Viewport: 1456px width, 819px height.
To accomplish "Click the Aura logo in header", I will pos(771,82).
----------
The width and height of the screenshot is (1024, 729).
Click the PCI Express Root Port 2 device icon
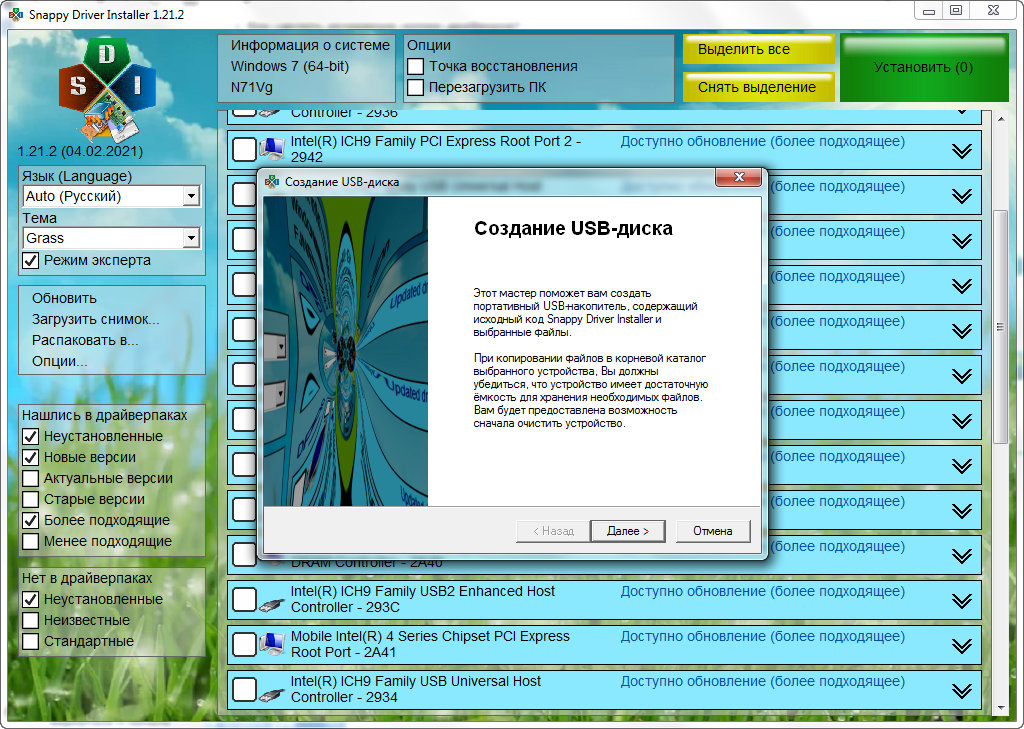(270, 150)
----------
■ What the exercise asks:
Scan the data above and copy each line containing the word "width".

■ Task solution:
Viewport: 1456px width, 819px height.
The width and height of the screenshot is (1024, 729).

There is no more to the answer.